:: Zu erledigen ::
a. Welchen Geschäftsbereich haben Investmentbanken laut dem Textauszug in der Regel nicht, anders als Geschäftsbanken?
b. Nennen Sie alle Bereiche, auf die sich Investmentbanken laut dem Textauszug fokussieren.
c. Entnehmen Sie dem Textauszug wortgetreu den Abschnitt von „Das Wichtigste in“ bis „im Voraus planen.“.

:: Textauszug ::
▼

Das Wichtigste in Kürze:

  • Wenn sich Juristen nach Karrierewegen außerhalb der klassischen juristischen Berufe umschauen, ist für wirtschaftswissenschaftlich interessierte Juristen insbesondere das Investment Banking eine spannende Option.
  • Doch der Weg ins Investment Banking weist einige Hürden auf. Im Rahmen der Bewerbung reicht es nicht, gute (juristische) Noten zu haben. Stattdessen müssen Bewerber einige spezielle Anforderungen erfüllen.
  • Im Vorfeld der Bewerbung muss man einige Punkte bedenken und den Einstieg ins Investment Banking weit im Voraus planen.

Was ist eine Investmentbank?

Eine Investmentbank ist Bank, die sich auf bestimmte Geschäftsbereiche des Bankgeschäfts spezialisiert hat. Anders als Geschäftsbanken verfügen Investmentbanken in der Regel über kein Einlagengeschäft, sondern fokussieren sich auf das Investment Banking im engeren Sinne, die Vermögensverwaltung, den Wertpapierhandel und die Erstellung von Finanzanalysen. Zudem ist der Kundenkreis von Investment Banken beschränkt, sie sind auf Geschäfte mit großen Unternehmen, Pensionskassen und Finanzinvestoren usw. spezialisiert.

▲

[Datensätze zur Elementsuche]
▼

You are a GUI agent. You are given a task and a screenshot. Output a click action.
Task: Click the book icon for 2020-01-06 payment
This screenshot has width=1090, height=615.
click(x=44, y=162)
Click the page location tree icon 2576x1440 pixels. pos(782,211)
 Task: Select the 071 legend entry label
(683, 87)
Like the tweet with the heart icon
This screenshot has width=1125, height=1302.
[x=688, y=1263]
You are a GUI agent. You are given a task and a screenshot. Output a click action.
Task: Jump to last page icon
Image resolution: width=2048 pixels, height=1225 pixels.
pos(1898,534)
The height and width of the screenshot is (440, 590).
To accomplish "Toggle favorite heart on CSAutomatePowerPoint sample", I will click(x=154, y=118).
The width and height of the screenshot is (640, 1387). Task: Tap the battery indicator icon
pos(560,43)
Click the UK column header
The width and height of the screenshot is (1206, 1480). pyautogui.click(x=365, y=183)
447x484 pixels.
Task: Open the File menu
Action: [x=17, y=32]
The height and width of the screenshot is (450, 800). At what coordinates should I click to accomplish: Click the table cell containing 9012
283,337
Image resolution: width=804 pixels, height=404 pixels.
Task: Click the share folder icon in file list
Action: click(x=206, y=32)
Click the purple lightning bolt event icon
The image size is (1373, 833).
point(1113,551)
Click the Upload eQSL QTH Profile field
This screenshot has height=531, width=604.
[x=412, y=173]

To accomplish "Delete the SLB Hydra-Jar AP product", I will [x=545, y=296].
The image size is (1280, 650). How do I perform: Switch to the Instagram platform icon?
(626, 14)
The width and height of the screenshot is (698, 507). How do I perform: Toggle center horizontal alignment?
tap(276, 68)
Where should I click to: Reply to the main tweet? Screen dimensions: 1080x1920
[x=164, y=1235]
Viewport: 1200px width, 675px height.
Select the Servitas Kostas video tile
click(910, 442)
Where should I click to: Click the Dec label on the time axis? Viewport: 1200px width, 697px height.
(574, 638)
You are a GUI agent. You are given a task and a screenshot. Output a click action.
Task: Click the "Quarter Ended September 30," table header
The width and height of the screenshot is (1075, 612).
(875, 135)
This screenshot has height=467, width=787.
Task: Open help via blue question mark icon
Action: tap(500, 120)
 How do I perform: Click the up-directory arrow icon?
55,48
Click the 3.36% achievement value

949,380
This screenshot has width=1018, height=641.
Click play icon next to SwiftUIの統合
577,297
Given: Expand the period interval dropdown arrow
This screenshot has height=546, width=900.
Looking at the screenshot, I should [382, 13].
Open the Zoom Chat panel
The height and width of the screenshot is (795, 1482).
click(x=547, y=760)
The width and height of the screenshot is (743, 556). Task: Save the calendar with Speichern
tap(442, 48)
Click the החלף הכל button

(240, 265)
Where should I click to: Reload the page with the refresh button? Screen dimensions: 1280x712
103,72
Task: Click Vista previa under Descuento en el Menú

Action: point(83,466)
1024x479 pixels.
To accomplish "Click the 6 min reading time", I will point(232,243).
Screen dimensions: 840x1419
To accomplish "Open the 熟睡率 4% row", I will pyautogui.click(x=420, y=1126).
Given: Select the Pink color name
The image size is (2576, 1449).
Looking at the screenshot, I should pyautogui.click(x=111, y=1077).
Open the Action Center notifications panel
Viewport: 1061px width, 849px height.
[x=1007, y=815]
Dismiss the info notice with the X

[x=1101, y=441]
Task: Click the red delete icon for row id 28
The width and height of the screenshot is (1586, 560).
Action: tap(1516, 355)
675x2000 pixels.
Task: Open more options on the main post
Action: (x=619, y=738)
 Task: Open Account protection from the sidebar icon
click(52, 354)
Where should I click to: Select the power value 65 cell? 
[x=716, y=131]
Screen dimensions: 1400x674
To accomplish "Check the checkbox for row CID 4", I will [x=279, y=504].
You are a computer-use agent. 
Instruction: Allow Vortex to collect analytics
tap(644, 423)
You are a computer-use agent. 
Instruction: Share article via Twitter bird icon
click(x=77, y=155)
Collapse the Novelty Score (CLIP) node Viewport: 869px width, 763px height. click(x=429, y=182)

▲

:: Die Lösungen ::
a. Investmentbanken verfügen in der Regel über kein Einlagengeschäft.

b.
- das Investment Banking im engeren Sinne
- die Vermögensverwaltung
- den Wertpapierhandel
- die Erstellung von Finanzanalysen

c.
Das Wichtigste in Kürze:

  • Wenn sich Juristen nach Karrierewegen außerhalb der klassischen juristischen Berufe umschauen, ist für wirtschaftswissenschaftlich interessierte Juristen insbesondere das Investment Banking eine spannende Option.
  • Doch der Weg ins Investment Banking weist einige Hürden auf. Im Rahmen der Bewerbung reicht es nicht, gute (juristische) Noten zu haben. Stattdessen müssen Bewerber einige spezielle Anforderungen erfüllen.
  • Im Vorfeld der Bewerbung muss man einige Punkte bedenken und den Einstieg ins Investment Banking weit im Voraus planen.